_SOURCE DATA_
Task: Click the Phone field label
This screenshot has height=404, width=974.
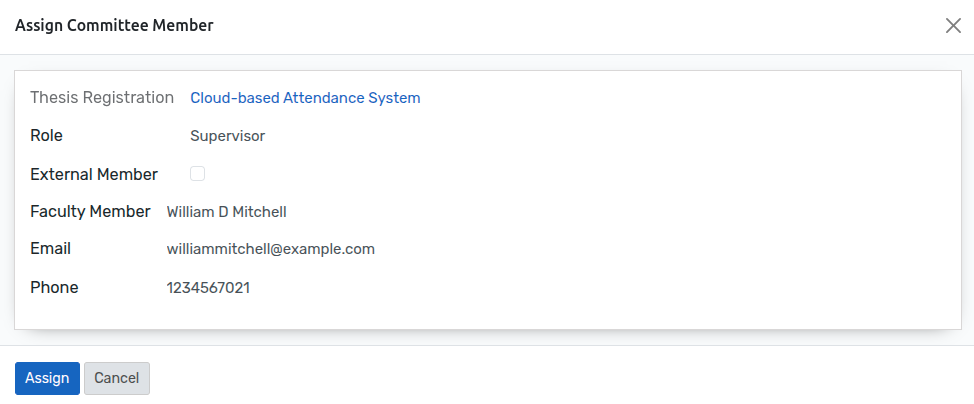Action: click(x=54, y=287)
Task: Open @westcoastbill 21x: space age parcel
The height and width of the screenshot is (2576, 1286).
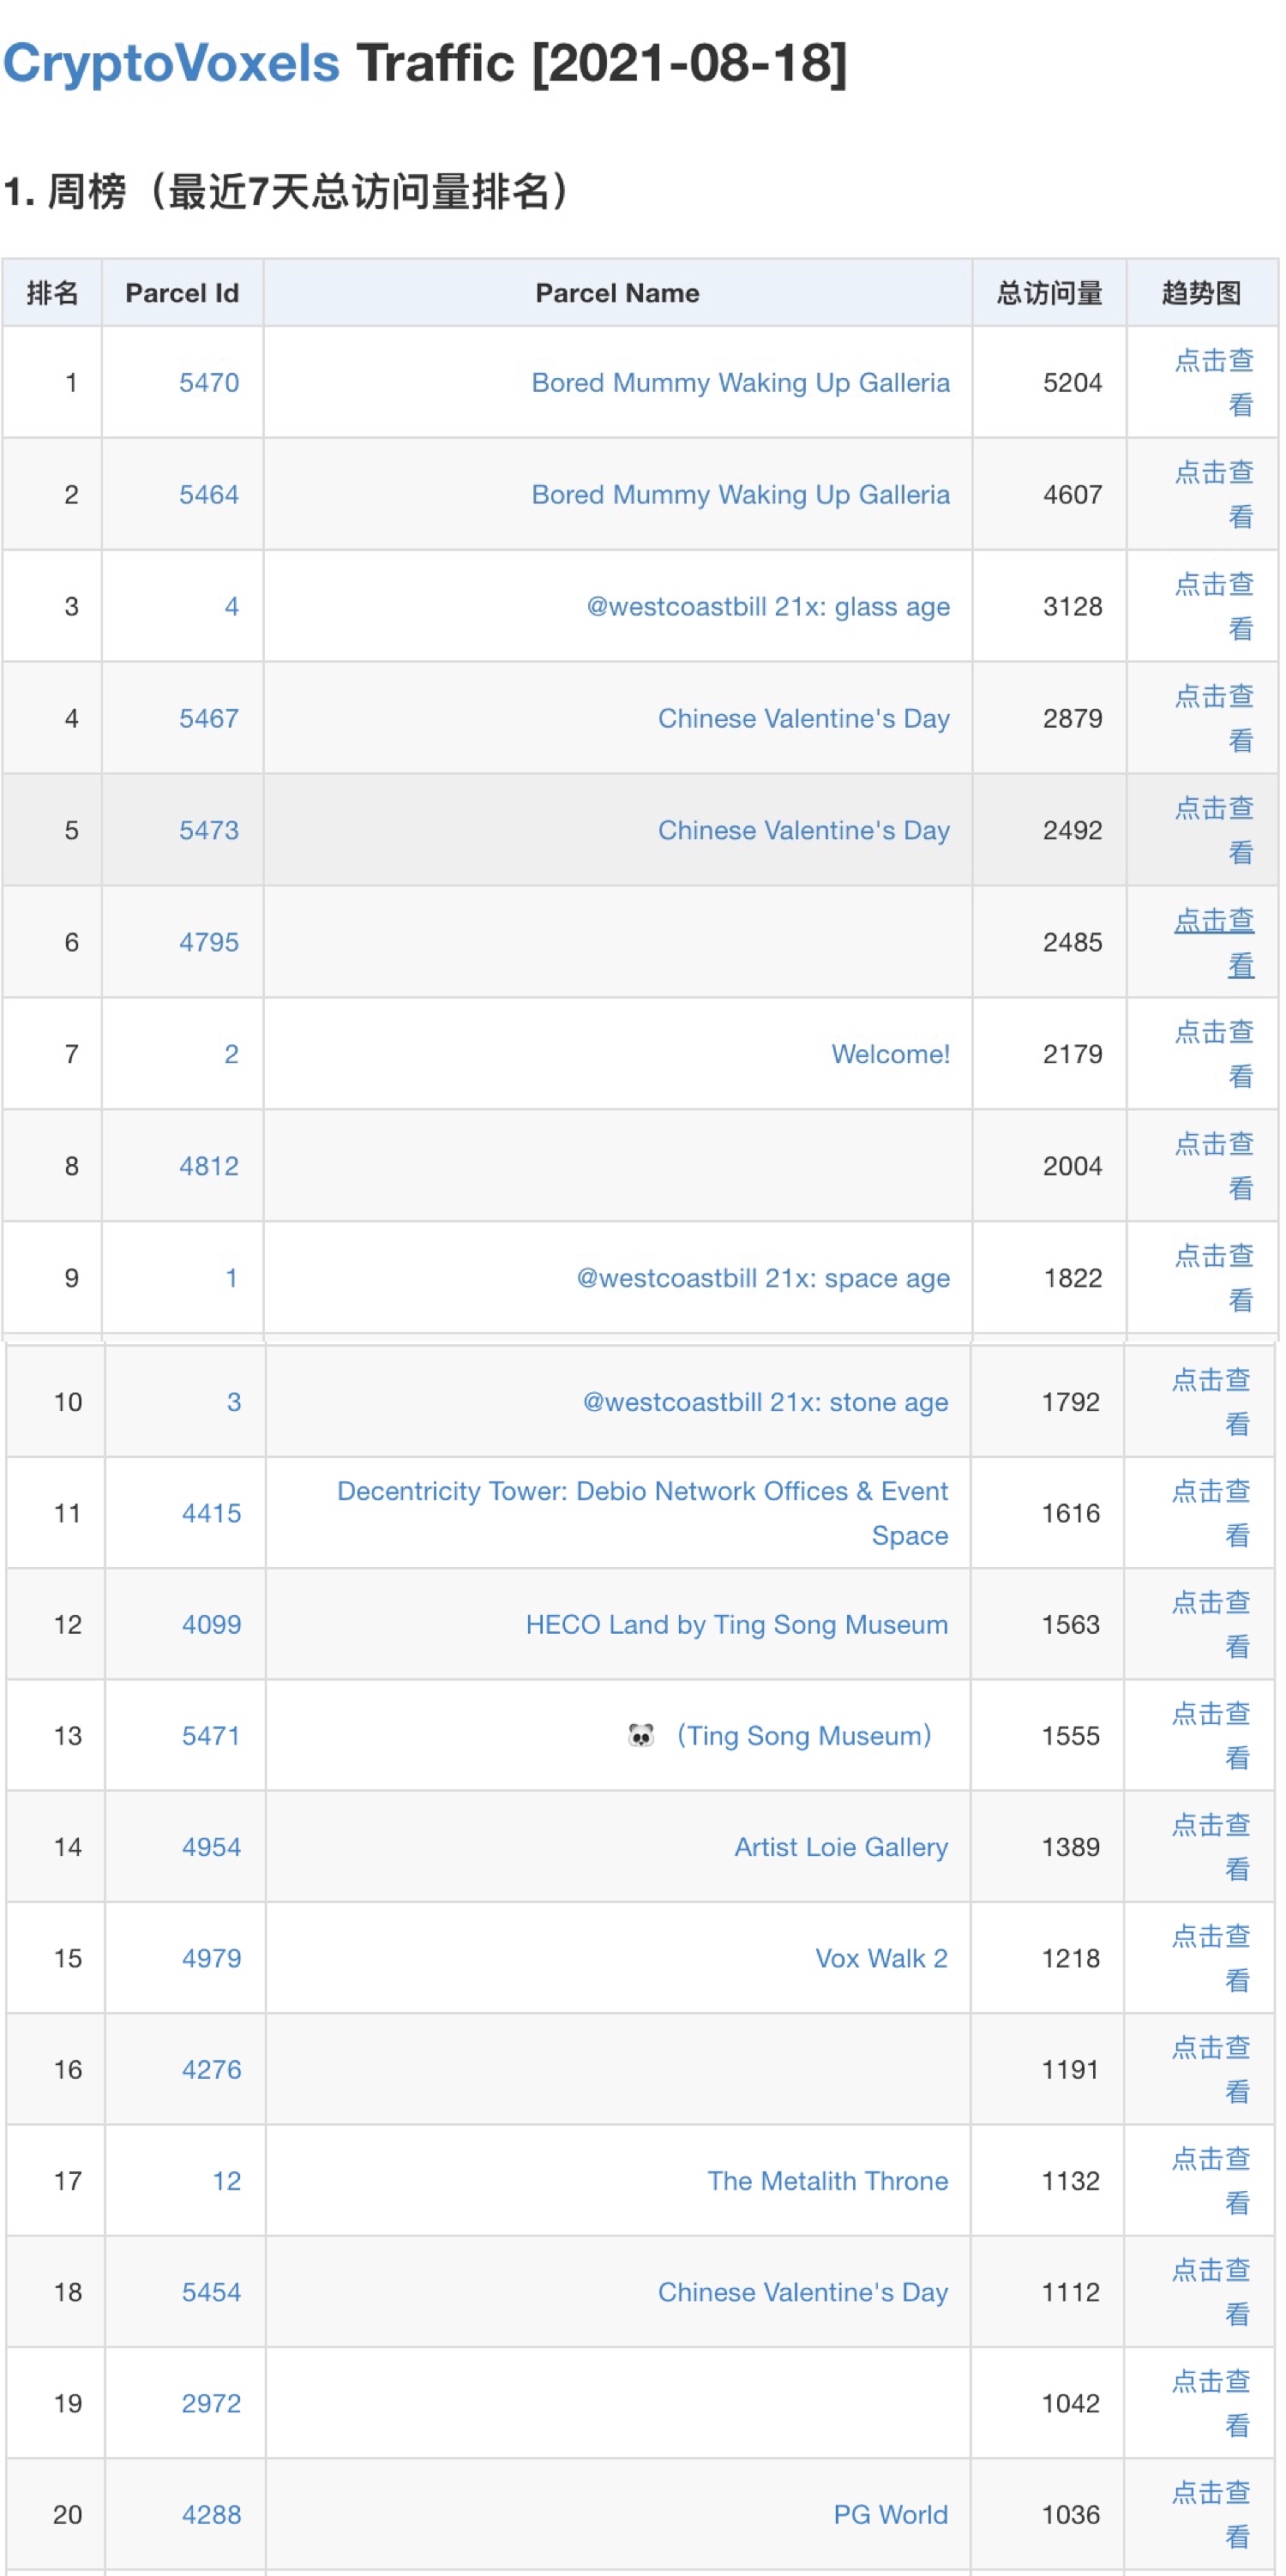Action: pyautogui.click(x=763, y=1278)
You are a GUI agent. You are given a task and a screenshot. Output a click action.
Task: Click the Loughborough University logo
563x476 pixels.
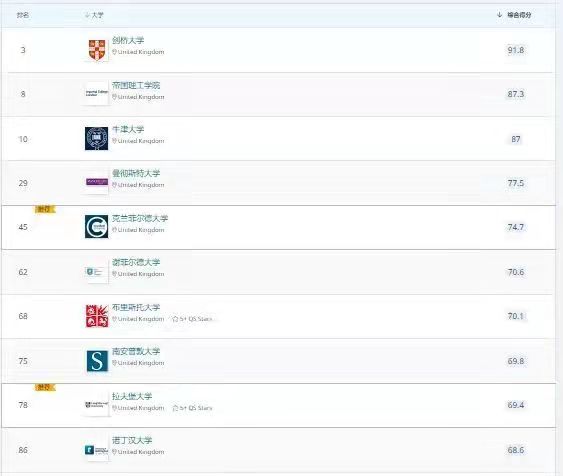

_ABOUT THIS EXERCISE_
In the copy, include each line from the start of the material through the line with "You are a GUI", word for word, but none of the pictures.

_COMPLETED TASK_
Task: Click the Phone field label
This screenshot has height=404, width=974.
Action: click(x=54, y=287)
Task: Open @westcoastbill 21x: space age parcel
The height and width of the screenshot is (2576, 1286).
Action: pyautogui.click(x=763, y=1278)
You are a GUI agent. You are given a task and a screenshot. Output a click action.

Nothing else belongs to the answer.